What do you do when you like so many sports you can’t decide which one to play?
If you’re Shane Proulx, you pick one that has elements of a bunch of them.
For Proulx, that would be handball, a sport for which he has become somewhat of an evangelist.
“It’s been a lot of fun getting out and getting involved in the community and introducing players of different ages and experience levels to the game,” said Proulx, who launched the Flint City Handball Club in 2020. “We like to say it’s America’s favorite sport, they just don’t know it yet.”
A first step is clarifying that it’s not the same type of handball that most Americans are familiar with.
“It’s sort of a soccer-football thing,” where what most of the world calls football is known as soccer in the U.S., Proulx said.
In handball’s case, Proulx is talking about a team sport that is played seven-on-seven compared with one-on-one or maybe two-on-two in the traditional American version. And instead of hitting a small rubber ball against a wall until an opponent fails to do the same, the goal of team handball is to get a volleyball-sized sphere past a goalie and into a net.
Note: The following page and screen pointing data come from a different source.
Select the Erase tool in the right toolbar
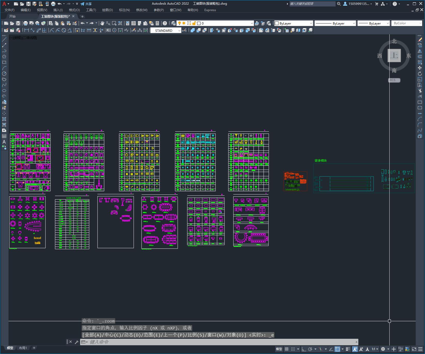This screenshot has height=354, width=425. [420, 40]
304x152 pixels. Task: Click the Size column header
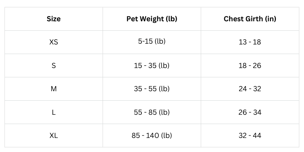[x=54, y=19]
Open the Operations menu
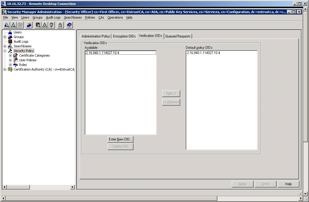Image resolution: width=309 pixels, height=202 pixels. 115,17
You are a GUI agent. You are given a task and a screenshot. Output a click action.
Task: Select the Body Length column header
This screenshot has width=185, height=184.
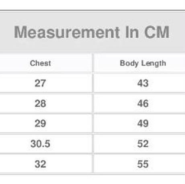point(143,63)
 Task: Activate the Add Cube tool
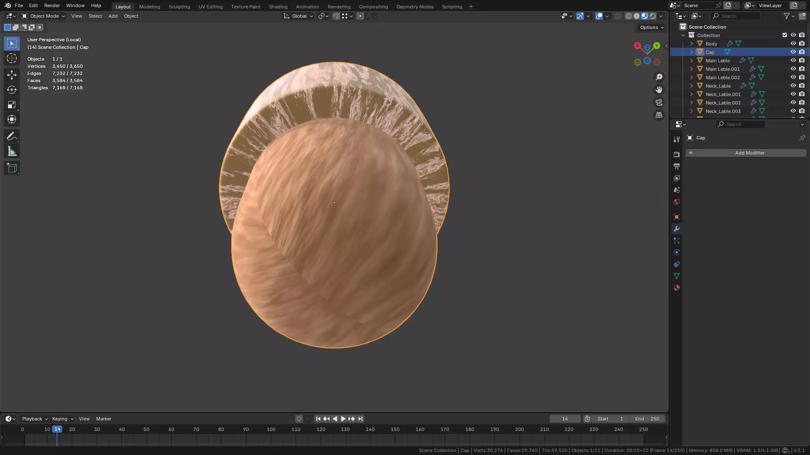pyautogui.click(x=12, y=168)
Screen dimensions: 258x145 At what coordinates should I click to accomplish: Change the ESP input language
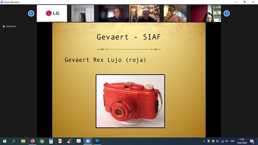(x=232, y=141)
The game is played on a surface that is slightly larger than a professional basketball court. Players pass and dribble to create opportunities to hurl the ball — at speeds of up to 60 mph — into the opposing team’s net.
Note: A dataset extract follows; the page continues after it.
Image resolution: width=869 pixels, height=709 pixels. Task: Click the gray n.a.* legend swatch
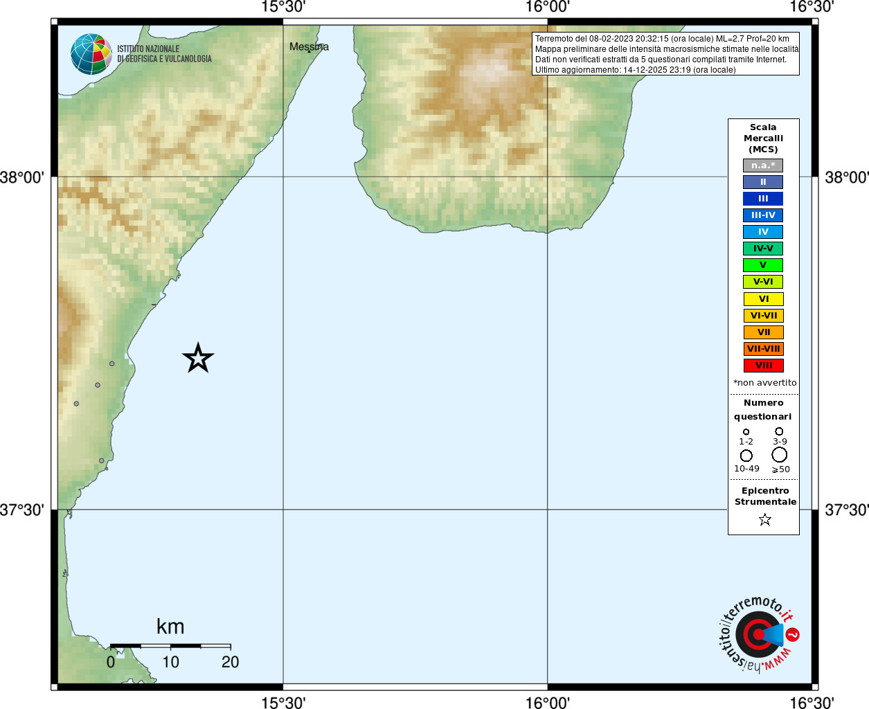(x=763, y=165)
It combines traits of various sports, including soccer, basketball, water polo and hockey, Proulx said — a mixture that suits him just fine.
“I love athletics,” Proulx said. “Growing up I played literally every sport I could get involved with — soccer, wrestling, football, softball, basketball, tennis — anything I could play I played.”
Then one day while watching the 2008 Olympics, he saw a sport that was new to him — handball.
“And I was like, ‘Wow, this is wild,’” said Proulx, a Michigan Dept. of Health & Human Services worker who grew in Oakland County and moved to Grand Blanc 15 years ago. “It was like basketball, it was like soccer, there was physical play, and I liked that because I liked hockey, so it was kind of cool to see a little pushing and shoving on the line. I decided I wanted to learn how to play this.”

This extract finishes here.